## Problem statement:
Across the entries that follow, how many lines have the word "computer" in them? Give only the number.

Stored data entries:
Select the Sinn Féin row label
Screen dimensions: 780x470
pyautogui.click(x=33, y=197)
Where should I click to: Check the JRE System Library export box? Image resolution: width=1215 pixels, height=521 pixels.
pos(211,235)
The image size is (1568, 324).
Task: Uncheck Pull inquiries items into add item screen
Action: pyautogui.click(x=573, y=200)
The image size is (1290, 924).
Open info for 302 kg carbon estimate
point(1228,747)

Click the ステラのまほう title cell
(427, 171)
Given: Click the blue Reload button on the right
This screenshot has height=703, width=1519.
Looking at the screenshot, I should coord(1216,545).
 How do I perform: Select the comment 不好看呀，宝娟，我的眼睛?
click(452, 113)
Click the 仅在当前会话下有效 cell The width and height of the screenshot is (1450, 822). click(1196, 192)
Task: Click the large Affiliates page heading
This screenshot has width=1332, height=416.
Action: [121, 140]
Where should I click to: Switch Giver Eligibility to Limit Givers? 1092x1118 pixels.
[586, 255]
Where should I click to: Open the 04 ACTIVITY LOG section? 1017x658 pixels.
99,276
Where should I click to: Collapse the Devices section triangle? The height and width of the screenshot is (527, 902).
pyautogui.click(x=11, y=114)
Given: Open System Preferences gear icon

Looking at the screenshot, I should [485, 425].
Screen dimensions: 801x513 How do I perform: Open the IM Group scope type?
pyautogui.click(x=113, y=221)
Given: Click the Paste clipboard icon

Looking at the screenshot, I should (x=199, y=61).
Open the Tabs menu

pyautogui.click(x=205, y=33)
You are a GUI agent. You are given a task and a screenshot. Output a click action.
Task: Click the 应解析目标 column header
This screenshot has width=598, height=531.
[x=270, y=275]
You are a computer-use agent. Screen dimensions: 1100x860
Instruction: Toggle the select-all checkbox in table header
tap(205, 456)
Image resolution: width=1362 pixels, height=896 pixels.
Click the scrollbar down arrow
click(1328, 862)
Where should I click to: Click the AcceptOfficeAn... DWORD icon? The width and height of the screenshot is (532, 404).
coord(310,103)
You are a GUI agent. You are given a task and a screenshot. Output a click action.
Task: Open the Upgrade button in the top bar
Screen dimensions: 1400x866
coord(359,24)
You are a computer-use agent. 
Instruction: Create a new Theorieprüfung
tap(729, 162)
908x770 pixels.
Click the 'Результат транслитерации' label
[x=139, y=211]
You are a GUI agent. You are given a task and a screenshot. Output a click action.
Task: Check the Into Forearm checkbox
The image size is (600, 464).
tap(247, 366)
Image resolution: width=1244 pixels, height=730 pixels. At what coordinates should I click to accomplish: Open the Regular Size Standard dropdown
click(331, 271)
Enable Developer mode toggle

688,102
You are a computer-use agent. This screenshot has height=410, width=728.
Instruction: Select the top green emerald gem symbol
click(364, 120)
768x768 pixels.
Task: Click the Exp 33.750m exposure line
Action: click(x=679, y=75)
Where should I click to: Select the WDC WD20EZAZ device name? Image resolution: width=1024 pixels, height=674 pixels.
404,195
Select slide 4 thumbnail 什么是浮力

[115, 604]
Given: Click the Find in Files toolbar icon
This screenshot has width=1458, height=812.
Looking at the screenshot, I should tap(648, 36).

## Completed exercise:
3